A dicembre 2018 è entrato in vigore il nuovo standard per la comunicazione delle informazioni sull’impronta ambientale (footprint). Si tratta della norma UNI EN ISO 14026:2018 sull’Etichettatura e dichiarazioni ambientali – Principî, requisiti e linee guida per la comunicazione delle informazioni sull’impronta ambientale (footprint). Un ulteriore strumento, che costituisce una piccola grande rivoluzione, che sancisce il diritto di consumatori e imprese a ricevere informazioni sull’impronta ambientale dei prodotti che siano chiare, non fuorvianti, facilmente accessibili e di qualità. Un modo di concepire la comunicazione ambientale lontano anni luce dal c.d. “vecchio” ed abusato greenwashing… La nuova norma non solo detta i principî, i requisiti e le linee guida per le comunicazioni dell’impronta dei prodotti che hanno influenza sull’ambiente, ma fornisce anche requisiti e linee guida per i programmi di comunicazione dell’impronta ambientale (footprint), oltre ai requisiti per le procedure di verifica. Il campo di applicazione è strettamente quello ambientale (sono escluse per esempio le impronte che trattano problematiche sociali o economiche, che pure abbiamo visto far parte delle sostenibilità).

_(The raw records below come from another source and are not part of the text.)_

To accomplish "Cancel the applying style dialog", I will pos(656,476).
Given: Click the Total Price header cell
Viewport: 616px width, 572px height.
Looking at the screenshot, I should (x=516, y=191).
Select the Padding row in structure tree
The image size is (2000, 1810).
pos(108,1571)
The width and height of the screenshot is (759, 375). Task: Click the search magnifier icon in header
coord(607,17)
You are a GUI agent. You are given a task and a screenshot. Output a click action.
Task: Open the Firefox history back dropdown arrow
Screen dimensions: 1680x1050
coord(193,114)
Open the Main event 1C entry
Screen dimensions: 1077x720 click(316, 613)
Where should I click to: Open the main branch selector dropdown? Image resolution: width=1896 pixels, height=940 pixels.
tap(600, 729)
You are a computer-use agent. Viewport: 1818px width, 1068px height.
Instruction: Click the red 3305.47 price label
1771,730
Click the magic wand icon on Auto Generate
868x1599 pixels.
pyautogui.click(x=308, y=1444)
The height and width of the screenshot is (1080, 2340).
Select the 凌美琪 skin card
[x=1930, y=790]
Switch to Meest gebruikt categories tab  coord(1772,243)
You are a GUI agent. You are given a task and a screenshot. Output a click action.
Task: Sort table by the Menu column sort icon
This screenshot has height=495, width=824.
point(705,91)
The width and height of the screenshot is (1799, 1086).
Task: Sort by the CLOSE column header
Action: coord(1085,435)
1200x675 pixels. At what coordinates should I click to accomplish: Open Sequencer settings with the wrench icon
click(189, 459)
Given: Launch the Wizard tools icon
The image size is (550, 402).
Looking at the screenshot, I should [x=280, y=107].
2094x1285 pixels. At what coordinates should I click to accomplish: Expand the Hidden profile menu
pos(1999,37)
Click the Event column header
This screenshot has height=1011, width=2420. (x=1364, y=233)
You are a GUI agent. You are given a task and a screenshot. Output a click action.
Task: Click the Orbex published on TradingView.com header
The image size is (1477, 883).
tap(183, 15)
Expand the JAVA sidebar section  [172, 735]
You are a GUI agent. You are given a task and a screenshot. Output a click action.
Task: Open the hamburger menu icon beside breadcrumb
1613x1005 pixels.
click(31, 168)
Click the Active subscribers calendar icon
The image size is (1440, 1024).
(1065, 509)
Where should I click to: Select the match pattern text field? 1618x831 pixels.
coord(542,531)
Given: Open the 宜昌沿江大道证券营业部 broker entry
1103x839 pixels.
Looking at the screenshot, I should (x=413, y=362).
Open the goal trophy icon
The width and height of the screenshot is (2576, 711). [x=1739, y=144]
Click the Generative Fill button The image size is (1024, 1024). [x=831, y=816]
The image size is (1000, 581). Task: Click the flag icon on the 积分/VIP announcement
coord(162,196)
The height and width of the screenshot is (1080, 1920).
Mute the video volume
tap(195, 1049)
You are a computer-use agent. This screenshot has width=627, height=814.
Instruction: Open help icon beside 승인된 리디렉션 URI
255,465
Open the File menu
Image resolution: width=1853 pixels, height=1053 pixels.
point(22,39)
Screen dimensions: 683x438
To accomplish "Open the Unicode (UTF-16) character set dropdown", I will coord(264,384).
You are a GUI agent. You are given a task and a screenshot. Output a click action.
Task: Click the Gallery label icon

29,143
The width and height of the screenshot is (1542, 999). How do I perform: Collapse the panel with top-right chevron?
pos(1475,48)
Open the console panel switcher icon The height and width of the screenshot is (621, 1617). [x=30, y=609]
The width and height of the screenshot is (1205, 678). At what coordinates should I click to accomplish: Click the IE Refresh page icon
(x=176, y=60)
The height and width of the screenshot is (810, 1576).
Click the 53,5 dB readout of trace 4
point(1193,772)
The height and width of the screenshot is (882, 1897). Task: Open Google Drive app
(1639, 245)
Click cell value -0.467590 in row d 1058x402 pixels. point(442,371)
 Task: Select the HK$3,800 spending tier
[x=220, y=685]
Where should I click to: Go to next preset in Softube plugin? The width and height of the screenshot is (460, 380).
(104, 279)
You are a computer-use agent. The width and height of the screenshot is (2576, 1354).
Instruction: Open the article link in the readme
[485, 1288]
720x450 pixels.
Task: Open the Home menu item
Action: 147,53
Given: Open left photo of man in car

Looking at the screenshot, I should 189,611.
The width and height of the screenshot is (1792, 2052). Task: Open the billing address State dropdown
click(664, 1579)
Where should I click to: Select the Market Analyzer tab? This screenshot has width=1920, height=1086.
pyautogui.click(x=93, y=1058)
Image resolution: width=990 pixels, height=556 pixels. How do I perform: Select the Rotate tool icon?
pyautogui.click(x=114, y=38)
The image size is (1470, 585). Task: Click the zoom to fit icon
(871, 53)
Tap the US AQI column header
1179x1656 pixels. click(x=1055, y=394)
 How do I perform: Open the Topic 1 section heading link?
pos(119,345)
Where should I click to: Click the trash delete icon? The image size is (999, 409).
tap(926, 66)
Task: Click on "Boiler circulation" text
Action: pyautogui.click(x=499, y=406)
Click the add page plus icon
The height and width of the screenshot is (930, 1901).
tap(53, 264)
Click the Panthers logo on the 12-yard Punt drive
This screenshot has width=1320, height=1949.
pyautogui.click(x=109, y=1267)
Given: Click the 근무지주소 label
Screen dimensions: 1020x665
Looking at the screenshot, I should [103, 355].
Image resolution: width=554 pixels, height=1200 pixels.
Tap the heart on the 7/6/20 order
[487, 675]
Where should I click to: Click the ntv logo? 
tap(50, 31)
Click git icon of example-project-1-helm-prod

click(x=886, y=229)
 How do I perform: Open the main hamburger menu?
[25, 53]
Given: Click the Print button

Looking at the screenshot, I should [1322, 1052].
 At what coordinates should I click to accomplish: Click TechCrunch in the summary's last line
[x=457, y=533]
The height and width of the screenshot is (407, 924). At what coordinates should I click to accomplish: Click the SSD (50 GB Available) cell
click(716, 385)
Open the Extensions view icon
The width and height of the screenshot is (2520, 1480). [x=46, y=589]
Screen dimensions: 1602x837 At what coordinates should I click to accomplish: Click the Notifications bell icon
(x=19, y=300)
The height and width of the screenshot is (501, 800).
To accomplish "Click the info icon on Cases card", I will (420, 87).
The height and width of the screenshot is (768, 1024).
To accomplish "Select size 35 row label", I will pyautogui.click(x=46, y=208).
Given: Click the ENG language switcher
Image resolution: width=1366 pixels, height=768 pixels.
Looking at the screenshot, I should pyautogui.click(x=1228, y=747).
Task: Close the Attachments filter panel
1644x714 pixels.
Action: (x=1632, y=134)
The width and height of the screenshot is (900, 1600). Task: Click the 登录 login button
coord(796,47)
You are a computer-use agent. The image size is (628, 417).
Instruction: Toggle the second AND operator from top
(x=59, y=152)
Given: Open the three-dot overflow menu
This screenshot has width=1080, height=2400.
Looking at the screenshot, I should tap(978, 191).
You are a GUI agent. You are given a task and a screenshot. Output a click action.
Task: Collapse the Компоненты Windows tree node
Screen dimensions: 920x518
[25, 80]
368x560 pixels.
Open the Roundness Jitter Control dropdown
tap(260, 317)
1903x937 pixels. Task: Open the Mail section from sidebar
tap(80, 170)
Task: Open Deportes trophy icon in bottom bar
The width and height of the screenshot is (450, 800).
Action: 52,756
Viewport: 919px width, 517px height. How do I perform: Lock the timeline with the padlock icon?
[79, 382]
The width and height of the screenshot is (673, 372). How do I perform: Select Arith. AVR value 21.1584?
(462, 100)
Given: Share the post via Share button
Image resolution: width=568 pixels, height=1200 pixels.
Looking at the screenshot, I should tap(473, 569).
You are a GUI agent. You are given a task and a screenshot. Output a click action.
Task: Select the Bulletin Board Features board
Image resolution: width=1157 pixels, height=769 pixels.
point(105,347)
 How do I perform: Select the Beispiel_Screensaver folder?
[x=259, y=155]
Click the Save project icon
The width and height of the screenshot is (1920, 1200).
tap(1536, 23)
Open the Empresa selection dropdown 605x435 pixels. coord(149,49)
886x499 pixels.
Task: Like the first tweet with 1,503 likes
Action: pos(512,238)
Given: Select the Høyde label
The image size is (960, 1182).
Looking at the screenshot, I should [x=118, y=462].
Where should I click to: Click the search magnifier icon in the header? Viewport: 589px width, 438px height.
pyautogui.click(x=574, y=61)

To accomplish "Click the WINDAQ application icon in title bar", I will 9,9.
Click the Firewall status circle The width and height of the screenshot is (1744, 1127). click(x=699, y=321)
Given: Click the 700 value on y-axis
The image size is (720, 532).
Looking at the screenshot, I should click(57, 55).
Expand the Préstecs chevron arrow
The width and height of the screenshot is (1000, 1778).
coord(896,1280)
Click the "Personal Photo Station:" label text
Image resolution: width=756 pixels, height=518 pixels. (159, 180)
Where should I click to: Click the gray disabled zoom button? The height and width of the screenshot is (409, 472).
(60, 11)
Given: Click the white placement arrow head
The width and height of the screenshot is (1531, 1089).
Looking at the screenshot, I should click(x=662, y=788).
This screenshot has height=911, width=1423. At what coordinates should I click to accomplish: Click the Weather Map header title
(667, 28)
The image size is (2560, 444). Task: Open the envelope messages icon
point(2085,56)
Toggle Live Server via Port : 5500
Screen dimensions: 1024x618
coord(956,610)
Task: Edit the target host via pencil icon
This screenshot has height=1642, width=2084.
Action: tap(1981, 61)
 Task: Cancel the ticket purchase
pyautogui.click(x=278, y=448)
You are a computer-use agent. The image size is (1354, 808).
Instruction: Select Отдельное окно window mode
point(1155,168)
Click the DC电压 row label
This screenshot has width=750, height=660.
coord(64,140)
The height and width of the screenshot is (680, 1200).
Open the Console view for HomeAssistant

Sostenibilità e moda: la portata della norma UNI EN ISO 14026:2018

Nonostante ciò, la portata della norma resta piuttosto vasta considerati alcuni fattori:
  1. la norma fornisce i concetti base sia rispetto alla comunicazione dell’impronta ambientale dei prodotti nei contesti B2B (business-to-business) sia B2C (business-to-consumer) in termini di principi, requisiti e linee guida per le comunicazioni dell’impronta dei prodotti che hanno influenza sull’ambiente;
  2. i potenziali impatti ambientali sono da considerarsi anche per la fase di produzione, utilizzo e fine ciclo del prodotto;
  3. viene sancito il diritto dei consumatori e delle altre organizzazioni che entrano a contatto con un certo prodotto ad avere informazioni chiare, non fuorvianti, facilmente accessibili, di qualità;
  4. per il nostro Paese, grande esportatore internazionale, si tratta di un’ulteriore possibilità per sostenere la competitività dei prodotti made in Italy sui mercati nazionali e internazionali. La norma potrebbe essere lo strumento ideale e indice di qualità e sostenibilità per un’azienda che ha calcolato i footprint ambientali e che intende costruire una comunicazione efficace;
  5. la norma si pone l’obiettivo di semplificare, armonizzare e, non da ultimo, rendere comparabili le comunicazioni e le dichiarazioni relative ai footprint, utilizzando efficacemente l’approccio multicriterio per sviluppare vere e proprie etichette ambientali su prodotti; si tratta di un’evoluzione rispetto all’usuale carbon footprint (che esprime in CO2 equivalente il totale delle emissioni di gas ad effetto serra associate direttamente o indirettamente ad un prodotto).

Comunicare la sostenibilità ai propri consumatori

È troppo presto per tracciare un primo bilancio sugli effetti prodotti da questa norma sulla comunicazione ambientale. Tuttavia, si può affermare che per certi versi si tratta di una norma ambiziosa, che si pone l’obiettivo di rivoluzionare dalle fondamenta il settore della comunicazione ambientale, scardinando un meccanismo composto da segretezza dei brevetti, comunicazione non sempre limpida verso terze parti e consumatori, e confusione terminologica. E quale migliore occasione di cominciare ad usare questo strumento in un settore come quello della Moda, per sua intrinseca natura legata al cambiamento, specie quando – si sa – questo cambiamento consiste in un’evoluzione?